:: What you need to do ::
#1 From the forum thread about nice guys, extract the stretch from "I expect inhibited people to finish last. Inhibited" through "anything, gain nothing.", copying it word for word.
#2 In the forum thread about nice guys, what does monemi say her husband stands out for?
#3 Carry on the forum thread about nice guys from the point where it stops.
BEGIN Excerpt to read
I agree with his perspective. 

I also like this one...


----------



## strangestdude (Dec 8, 2011)

Just wanted to clarify; 

I agree with Matthew's video that nice guys tend to be inhibited guys, but I don't agree with him that it's a reprehensible trait. (ie. nice guys 'should' finish last).


----------



## monemi (Jun 24, 2013)

strangestdude said:


> Just wanted to clarify;
> 
> I agree with Matthew's video that nice guys tend to be inhibited guys, but I don't agree with him that it's a reprehensible trait. (ie. nice guys 'should' finish last).


I expect inhibited people to finish last. Inhibited people don't risk failure and therefore never excel at anything. If you never deserve to be slapped or promoted, is that really living? My husband stands out for his kindness. He actively takes chances that can result in him getting hurt/rejected. But he excels at kindness. That's something worthy of respect. People that don't risk anything, gain nothing.


----------



## strangestdude (Dec 8, 2011)

monemi said:


> I expect inhibited people to finish last.


So do I.

I just think there are far worse things to be than inhibited, at least they are benign (if you've ever met a narcissistic or psychopathic personality you'll know what I'm talking about). I hope those mofos finish last, but it's probably going to be the nice guy.


----------



## monemi (Jun 24, 2013)

strangestdude said:


> So do I.
> 
> I just think there are far worse things to be than inhibited, at least they are benign (if you've ever met a narcissistic or psychopathic personality you'll know what I'm talking about). I hope those mofos finish last, but it's probably going to be the nice guy.


I think people get a kick out of the bad guy too. Mediocrity is generally ignored. Think of the Joker from Batman or Nurse Ratched from OFOTCN. Anton Chigur from NCFOM. People you enjoy hating and enjoy watching. People prefer their food and their people hot or cold. They spit out those things that are lukewarm.


----------



## strangestdude (Dec 8, 2011)

monemi said:


> I think people get a kick out of the bad guy too.


I'm not sure what your response was trying to say.

I'm aware that some people like assholes, narcissists and psychopaths more than benign people.

Do you prefer real-life narcissists and psychopaths to people who are inhibited and benign?


----------



## Grandmaster Yoda (Jan 18, 2014)

Meh, I don't care about people that much but I don't do that to impress them. There are times when I just acted the other way "nice" but I can't compare myself to the video because I don't do it to make others feel good and lose myself I just do it so we can get on with it and I can get back to myself. I agree with the video though I don't like it when people aren't being genuine and honest "act nice when you aren't happy with what's happening".


----------



## monemi (Jun 24, 2013)

strangestdude said:


> I'm not sure what your response was trying to say.
> 
> I'm aware that some people like assholes, narcissists and psychopaths more than benign people.
END Excerpt to read
BEGIN Data shown
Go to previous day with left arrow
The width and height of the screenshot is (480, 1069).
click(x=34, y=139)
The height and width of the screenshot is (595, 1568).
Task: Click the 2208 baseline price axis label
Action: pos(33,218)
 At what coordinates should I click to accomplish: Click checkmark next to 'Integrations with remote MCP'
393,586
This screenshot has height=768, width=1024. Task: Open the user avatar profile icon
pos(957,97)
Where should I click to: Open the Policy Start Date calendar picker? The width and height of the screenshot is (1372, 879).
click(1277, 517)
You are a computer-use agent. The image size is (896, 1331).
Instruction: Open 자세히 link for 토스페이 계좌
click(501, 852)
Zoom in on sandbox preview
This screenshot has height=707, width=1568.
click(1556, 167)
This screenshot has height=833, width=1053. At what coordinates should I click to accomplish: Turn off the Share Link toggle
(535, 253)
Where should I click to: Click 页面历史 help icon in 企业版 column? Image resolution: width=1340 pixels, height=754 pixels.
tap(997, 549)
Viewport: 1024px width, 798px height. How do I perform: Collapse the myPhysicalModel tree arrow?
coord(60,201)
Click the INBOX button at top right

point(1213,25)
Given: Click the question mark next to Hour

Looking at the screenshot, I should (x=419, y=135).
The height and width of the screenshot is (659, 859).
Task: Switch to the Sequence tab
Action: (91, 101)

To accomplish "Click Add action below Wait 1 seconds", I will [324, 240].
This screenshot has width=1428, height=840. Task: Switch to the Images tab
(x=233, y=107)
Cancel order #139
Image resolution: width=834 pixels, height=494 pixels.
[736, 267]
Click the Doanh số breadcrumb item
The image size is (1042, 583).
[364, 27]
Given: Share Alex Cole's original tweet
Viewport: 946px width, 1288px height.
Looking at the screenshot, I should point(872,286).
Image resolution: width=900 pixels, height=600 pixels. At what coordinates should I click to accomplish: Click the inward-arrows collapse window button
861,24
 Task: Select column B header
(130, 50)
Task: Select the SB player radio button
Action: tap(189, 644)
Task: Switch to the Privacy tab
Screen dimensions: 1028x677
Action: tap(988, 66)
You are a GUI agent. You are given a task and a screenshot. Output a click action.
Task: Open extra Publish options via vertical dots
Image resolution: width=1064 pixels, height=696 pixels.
END Data shown
:: Task answers ::
#1
I expect inhibited people to finish last. Inhibited people don't risk failure and therefore never excel at anything. If you never deserve to be slapped or promoted, is that really living? My husband stands out for his kindness. He actively takes chances that can result in him getting hurt/rejected. But he excels at kindness. That's something worthy of respect. People that don't risk anything, gain nothing.

#2 His kindness.

#3
> 
> Do you prefer real-life narcissists and psychopaths to people who are inhibited and benign?


They're more entertaining. Sometimes people can find themselves rooting for the bad guy/girl. I've yet to see someone root for the mediocre guy that didn't risk anything. The mediocre guy that decides to take a risk is the underdog. They'll get cheered on. Benign boring person that still hasn't tried to do something vs bad guy, people root for the bad guy. Bad guy vs good guy, people root on the good guy.


----------



## strangestdude (Dec 8, 2011)

monemi said:


> They're more entertaining. Sometimes people can find themselves rooting for the bad guy/girl. I've yet to see someone root for the mediocre guy that didn't risk anything. The mediocre guy that decides to take a risk is the underdog. They'll get cheered on. Benign boring person that still hasn't tried to do something vs bad guy, people root for the bad guy. Bad guy vs good guy, people root on the good guy.


----------



## monemi (Jun 24, 2013)

strangestdude said:


>


Hey, I'm not arguing the rightness or wrongness of it. Just the truth.


----------



## RobynC (Jun 10, 2011)

Under this logic psychopaths should rule the world... sadly this is happening


----------



## strangestdude (Dec 8, 2011)

monemi said:


> Hey, I'm not arguing the rightness or wrongness of it. Just the truth.


I agree that society tends to give positive reinforcement to (quasi or actual) narcissists and psychopaths, more than people who are inhibited or lack assertiveness (nice guys).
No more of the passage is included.